▸ **Task brief**
Return all lines from the listing below that include the word "agent".

━━ Task data ━━

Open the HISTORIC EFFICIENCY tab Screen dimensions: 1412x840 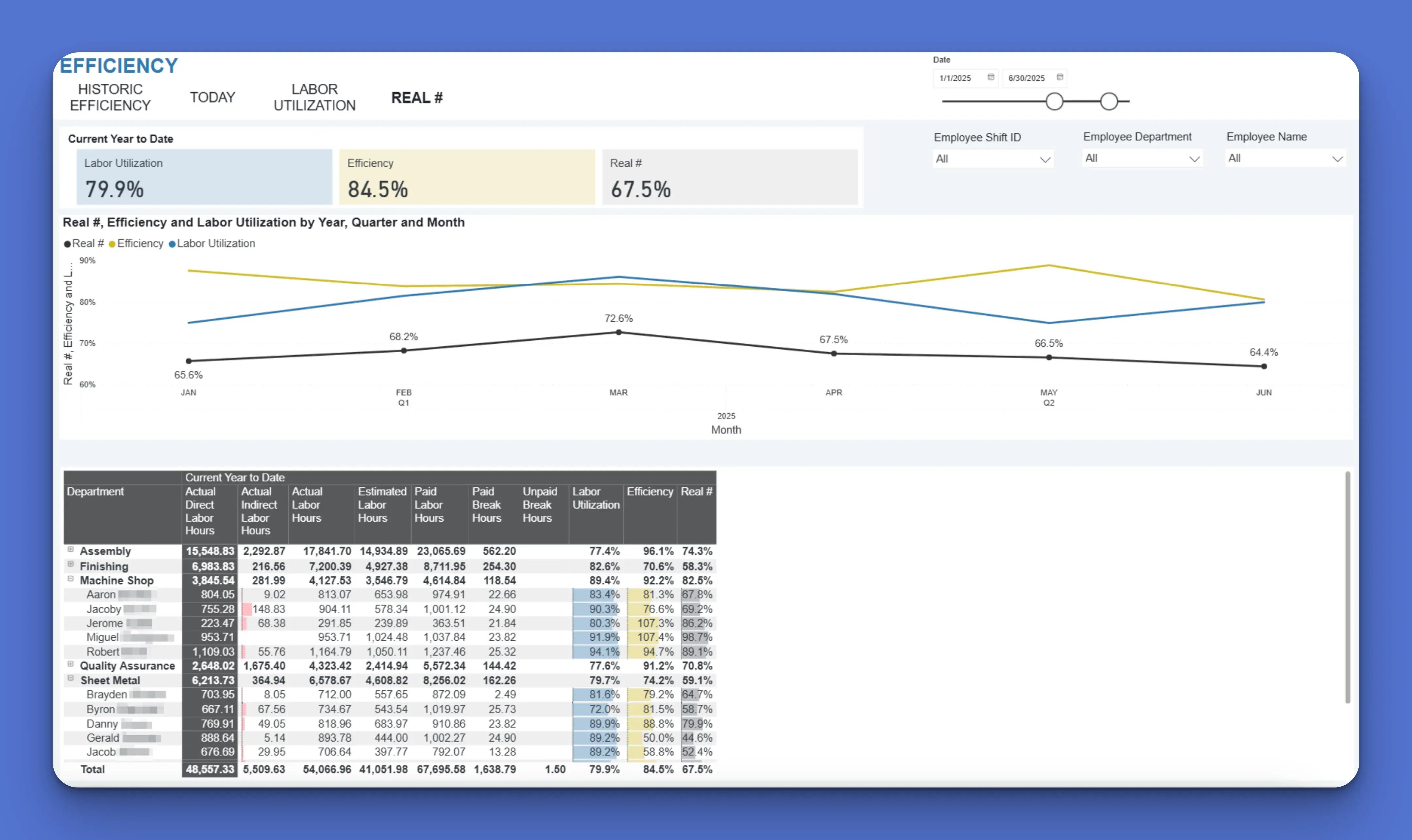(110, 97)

━━━
━━ Task data ━━

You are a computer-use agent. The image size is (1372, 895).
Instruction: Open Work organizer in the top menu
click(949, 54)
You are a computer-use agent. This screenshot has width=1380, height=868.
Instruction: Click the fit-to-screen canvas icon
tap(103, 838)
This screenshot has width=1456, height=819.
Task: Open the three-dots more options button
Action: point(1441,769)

━━━

▸ **Output of the exercise**
You are a computer-use agent. The image size is (1372, 895).
You are a computer-use agent. This screenshot has width=1380, height=868.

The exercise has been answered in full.